ホッケースティック

ホッケースティック

2009年11月24日付 “ニューヨーク・タイムス” に掲載された漫画.
広瀬隆『二酸化炭素温暖化説の崩壊』、p.25、集英社新書、2010年より.

二酸化炭素地球温暖化説は、IPCC(気候変動に関する政府間パネル)によるデータを基に、科学として唱えられ始めた。いわゆる「ホッケースティック」と呼ばれるグラフを差し出し、20世紀に入ってから地球の気温が上昇を始めたのは、産業活動による二酸化炭素の排出増であるとする(2001年の第3次評価報告書)。横這いのグラフの線が、1900年頃から急激に上昇カーヴを描いていることから、ホッケースティックに例えられた。しかし当初から、その信憑性に疑問を呈する科学者が少なくはなかった。中世の温暖期と、その後の小氷河期を故意に省いているとしか思えないからである。そして2009年、クライメイトゲート事件が起きた。イギリスの気候研究所から膨大な量の交信記録と文書が流出し、それが発端となりIPCCの捏造が暴露されたのである。

マイクル・クライトンはベストセラー作家としても有名だが、『恐怖の存在』(2004年)は酷いものだった。出来の悪いB級映画を見ているような代物で、何度も放り出してしまった。『アンドロメダ病原体』や『緊急の場合は』など、数多の傑作を世に送り出した同じ小説家によるものとは思えないほどである。とは言うものの『恐怖の存在』には、その陳腐さを補って余りある見所がある。多くのグラフデータを引き合いに出し、データ元となった研究機関も明記しながら、二酸化炭素地球温暖化説に疑問を突きつけ、議論を吹っ掛けている。しかもこの小説は、クライメイトゲート事件が起きる5年も前に書き上げられている。「ホッケースティック」曲線が人々の不安を煽り始めた頃、その真偽を確かめようと検証を始めたのだろう。

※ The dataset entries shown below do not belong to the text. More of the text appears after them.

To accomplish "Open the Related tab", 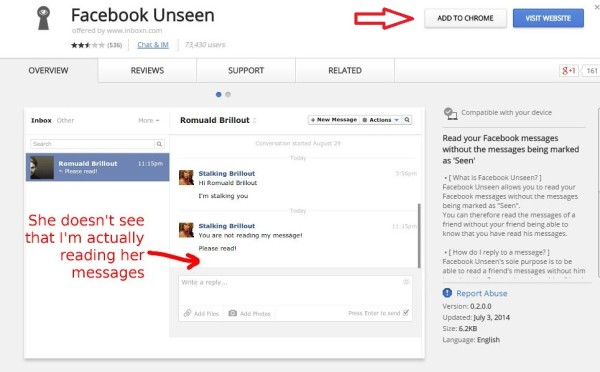I will (x=345, y=70).
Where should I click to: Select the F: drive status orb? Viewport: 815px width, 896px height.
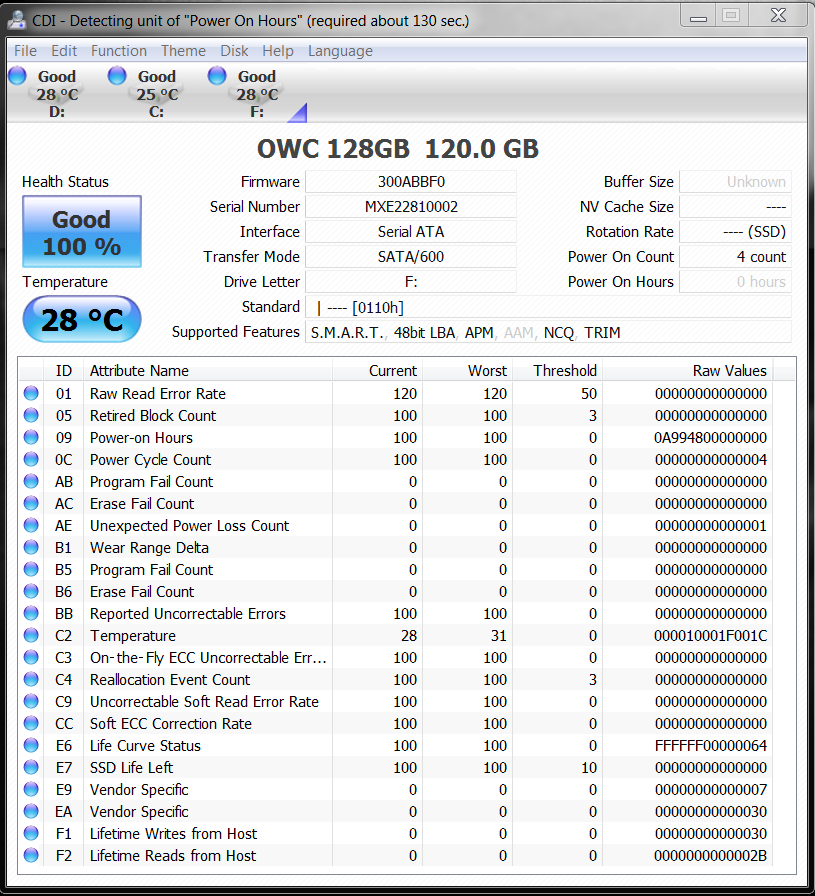click(217, 76)
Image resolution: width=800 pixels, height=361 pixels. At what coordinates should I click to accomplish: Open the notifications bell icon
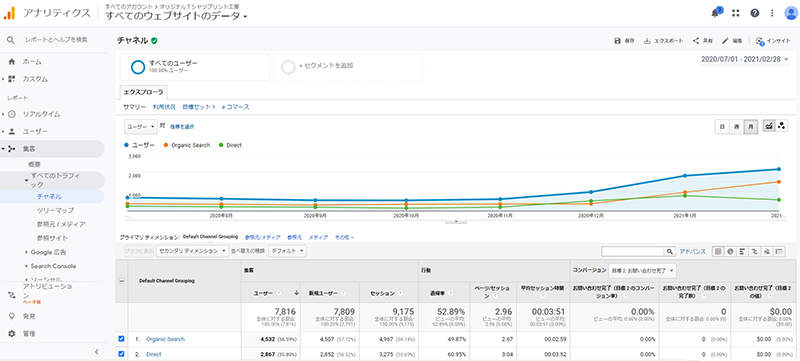(x=715, y=13)
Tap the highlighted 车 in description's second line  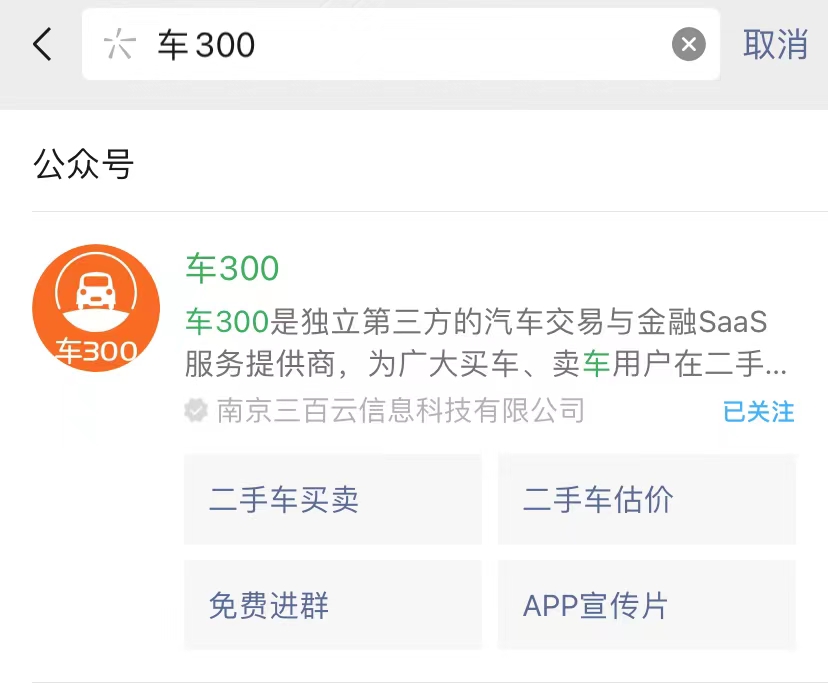(597, 364)
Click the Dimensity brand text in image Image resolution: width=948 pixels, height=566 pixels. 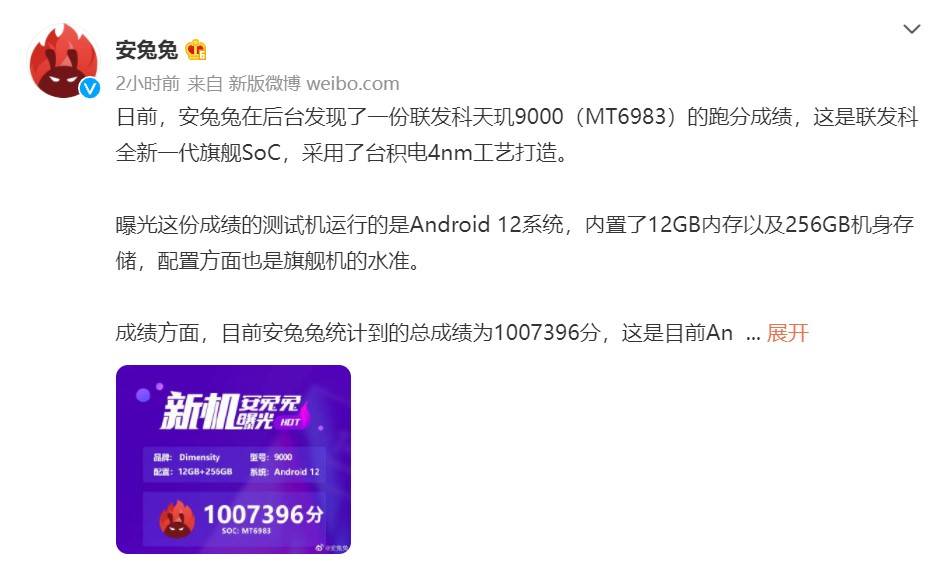[200, 457]
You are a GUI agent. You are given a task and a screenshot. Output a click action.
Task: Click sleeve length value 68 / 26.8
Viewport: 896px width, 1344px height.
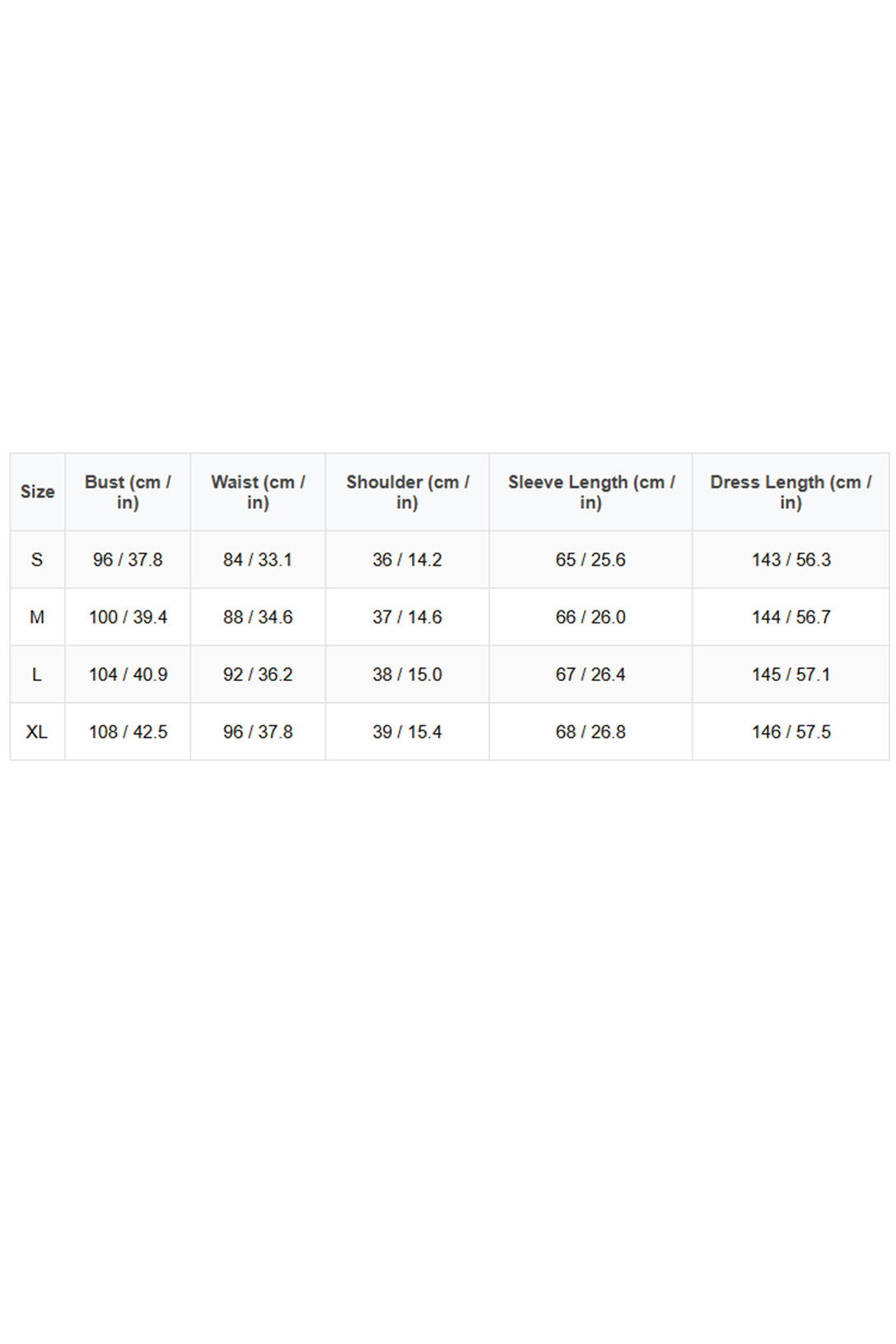click(x=590, y=731)
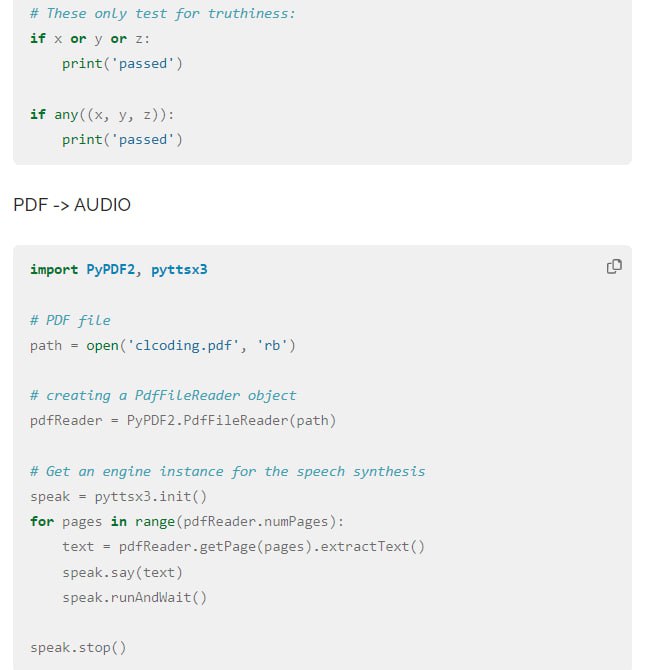The height and width of the screenshot is (670, 646).
Task: Click the 'speak.say(text)' line
Action: tap(123, 572)
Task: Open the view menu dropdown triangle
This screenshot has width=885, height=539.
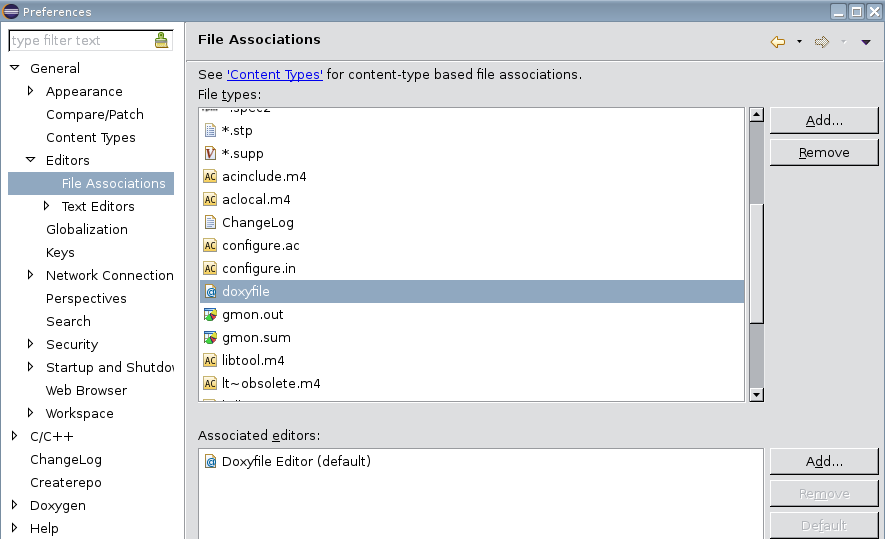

安手の冒険小説ではなく、『五人のカルテ』のようなルポルタージュに徹するべきであった。殊に巻末の、《付録1 政治の道具にされた科学が危険なのはなぜか》は一読に値する。冒頭のパラグラフを引用してみる。
「ここにひとつ、新しい科学理論があると思ってほしい。それは目前にせまった危機を警告し、その危機を回避する方法を説くものであるとする。
この理論はたちまち世界じゅうの指導的な科学者、政治家、名士の支持を集める。研究は複数の著名な慈善団体から資金提供を受け、複数の有名大学で行なわれる。この危機のことは頻繁にメディアで報道され、この理論自体が大学や高校で教えられることになる。
ここでいっているのは、地球温暖化理論のことではない。一世紀前に大きな盛隆を見た、まったくべつの理論のことだ」(マイクル・クライトン『恐怖の存在』下巻 p.393、酒井昭伸訳、早川書房、2005年)。
そして彼は、二酸化炭素地球温暖化説と優生学との類似について持論を展開する。優生学はまったく根拠のない「科学」であるにも関わらず、多くの科学者や政治家、藝術家の支持を得た。シオドア・ローズベルト、ウッドロウ・ウィルソン、ウィンストン・チャーチル、アレグザンダー・グレアム・ベル、カーネギーやロックフェラー財団、大学ではハーヴァード、イェール、プリストン、スタンフォード、ジョンズ・ホプキンズ、劇作家のバーナード・ショー等々。あろうことか、H・G・ウェルズまでもがかまけていた。人類の劣化と衰退という恐怖が席巻し、まともな反論を封じ込めてしまったのである。更に恐るべきことに、優生学はやがて、ナチスによる大量殺戮の「学術的」根拠となっていった。

気候変動は古来、周期的に繰り返し起きている。冷静に対応策を講じてゆけばよい。憂慮すべきは、IPCCや大手メディアを始めとする、恐怖を煽り続けている人々である。ヒートアイランド現象と地球温暖化を意図的に混同させるなど、トリックを用いて私たちを欺こうとする。美術家もまた、科学を装った風潮に絡め取られてしまっているだろうか。優生学一色に染まった時代、異論を憚り、科学者が口を閉ざしてしまったように。あるいは抜け目なく時流に乗り、売り込みを図る美術家や批評家もいることだろう。だが、二酸化炭素地球温暖化説の行く末には、原子力への回帰が待ち構えている。自由な精神を持ち合わせ、生命に奉仕する藝術家は、決してそれに加担すべきではない。